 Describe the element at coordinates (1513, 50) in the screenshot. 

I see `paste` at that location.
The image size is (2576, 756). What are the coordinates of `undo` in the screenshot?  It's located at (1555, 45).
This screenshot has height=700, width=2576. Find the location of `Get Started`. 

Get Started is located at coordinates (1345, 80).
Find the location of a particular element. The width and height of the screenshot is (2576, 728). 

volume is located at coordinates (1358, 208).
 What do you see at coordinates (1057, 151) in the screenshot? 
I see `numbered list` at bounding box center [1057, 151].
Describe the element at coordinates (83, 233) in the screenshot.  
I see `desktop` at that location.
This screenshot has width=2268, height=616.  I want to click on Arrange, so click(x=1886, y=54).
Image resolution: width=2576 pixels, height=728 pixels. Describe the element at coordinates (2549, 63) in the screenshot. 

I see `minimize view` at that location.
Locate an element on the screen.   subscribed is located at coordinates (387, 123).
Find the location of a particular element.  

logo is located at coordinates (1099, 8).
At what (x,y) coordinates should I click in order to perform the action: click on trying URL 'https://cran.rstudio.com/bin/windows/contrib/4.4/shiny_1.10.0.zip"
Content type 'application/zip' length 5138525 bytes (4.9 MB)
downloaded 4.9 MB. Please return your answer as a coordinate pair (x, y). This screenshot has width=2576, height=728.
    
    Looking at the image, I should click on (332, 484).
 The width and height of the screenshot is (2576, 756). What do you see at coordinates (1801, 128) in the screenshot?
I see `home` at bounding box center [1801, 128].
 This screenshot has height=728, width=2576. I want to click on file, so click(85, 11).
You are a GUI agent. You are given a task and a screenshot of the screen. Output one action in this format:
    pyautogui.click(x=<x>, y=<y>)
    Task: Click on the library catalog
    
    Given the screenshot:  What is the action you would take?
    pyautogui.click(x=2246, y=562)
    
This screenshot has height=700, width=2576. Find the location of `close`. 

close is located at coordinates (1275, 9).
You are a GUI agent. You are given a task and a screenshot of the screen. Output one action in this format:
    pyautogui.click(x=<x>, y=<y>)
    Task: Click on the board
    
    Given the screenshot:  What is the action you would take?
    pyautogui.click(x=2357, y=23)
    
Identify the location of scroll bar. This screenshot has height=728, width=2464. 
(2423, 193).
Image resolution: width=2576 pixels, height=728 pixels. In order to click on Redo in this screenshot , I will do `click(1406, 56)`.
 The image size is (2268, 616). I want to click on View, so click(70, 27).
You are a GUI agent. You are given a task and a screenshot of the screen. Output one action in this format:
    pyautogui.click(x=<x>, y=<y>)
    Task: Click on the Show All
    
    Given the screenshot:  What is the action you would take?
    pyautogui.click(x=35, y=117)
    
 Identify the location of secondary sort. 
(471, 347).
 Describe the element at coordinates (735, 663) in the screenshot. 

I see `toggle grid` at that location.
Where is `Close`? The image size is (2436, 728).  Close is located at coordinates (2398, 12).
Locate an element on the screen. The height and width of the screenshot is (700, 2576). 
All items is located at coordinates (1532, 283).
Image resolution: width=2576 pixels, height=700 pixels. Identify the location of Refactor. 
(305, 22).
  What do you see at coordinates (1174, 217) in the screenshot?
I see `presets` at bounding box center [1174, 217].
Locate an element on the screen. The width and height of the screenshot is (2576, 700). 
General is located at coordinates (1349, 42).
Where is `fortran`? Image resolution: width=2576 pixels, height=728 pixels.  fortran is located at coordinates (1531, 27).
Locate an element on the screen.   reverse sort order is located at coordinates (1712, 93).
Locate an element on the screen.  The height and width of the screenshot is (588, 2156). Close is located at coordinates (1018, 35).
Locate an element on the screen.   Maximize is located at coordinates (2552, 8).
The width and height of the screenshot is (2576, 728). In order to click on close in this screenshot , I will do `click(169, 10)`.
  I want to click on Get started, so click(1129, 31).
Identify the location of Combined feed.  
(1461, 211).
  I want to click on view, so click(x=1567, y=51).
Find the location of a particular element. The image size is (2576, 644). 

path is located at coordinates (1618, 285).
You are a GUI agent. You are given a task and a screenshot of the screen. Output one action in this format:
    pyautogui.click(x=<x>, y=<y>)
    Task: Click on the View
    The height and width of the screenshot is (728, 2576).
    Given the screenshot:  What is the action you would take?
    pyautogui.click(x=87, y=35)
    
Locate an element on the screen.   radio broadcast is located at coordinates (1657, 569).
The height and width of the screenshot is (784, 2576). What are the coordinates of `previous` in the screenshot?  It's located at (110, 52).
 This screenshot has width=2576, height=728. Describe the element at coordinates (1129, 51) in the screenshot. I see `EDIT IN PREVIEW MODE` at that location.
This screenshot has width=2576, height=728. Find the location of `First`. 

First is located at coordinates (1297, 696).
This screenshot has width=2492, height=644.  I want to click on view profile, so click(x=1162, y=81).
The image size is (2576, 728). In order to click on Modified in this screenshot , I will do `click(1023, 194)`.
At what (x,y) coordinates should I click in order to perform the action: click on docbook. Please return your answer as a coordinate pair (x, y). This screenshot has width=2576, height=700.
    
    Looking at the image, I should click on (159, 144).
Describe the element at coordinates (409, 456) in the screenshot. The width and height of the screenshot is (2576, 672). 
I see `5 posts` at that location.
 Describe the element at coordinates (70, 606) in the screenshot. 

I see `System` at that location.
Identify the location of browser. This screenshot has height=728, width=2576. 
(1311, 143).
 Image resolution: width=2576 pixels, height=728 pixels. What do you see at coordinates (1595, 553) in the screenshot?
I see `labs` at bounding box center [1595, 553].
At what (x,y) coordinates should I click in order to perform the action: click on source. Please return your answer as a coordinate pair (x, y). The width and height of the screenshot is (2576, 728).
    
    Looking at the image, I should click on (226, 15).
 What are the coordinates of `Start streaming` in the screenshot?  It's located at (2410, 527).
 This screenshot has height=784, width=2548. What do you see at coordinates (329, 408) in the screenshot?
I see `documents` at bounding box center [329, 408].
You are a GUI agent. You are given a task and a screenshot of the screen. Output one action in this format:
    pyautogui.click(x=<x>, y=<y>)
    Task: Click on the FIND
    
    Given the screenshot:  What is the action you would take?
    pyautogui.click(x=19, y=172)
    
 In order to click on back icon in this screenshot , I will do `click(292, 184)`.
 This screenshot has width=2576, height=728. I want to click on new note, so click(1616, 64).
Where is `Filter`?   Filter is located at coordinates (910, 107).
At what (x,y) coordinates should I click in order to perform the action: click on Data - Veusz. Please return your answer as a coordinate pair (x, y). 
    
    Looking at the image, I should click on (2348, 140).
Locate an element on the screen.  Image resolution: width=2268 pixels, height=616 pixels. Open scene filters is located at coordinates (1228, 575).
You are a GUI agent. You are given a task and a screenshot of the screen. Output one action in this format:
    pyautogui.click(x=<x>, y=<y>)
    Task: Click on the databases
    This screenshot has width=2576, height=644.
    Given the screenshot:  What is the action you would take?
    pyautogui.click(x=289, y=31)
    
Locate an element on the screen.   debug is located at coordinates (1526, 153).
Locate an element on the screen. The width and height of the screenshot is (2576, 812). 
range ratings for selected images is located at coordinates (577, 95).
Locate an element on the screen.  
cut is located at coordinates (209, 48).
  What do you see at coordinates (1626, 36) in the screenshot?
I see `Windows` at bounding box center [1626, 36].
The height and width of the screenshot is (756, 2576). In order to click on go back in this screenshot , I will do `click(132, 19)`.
⁂
What you have to do: Show each line above that contains the word "back", copying every such line in full.

Finished answer:
 In order to click on back icon in this screenshot , I will do `click(292, 184)`.
The height and width of the screenshot is (756, 2576). In order to click on go back in this screenshot , I will do `click(132, 19)`.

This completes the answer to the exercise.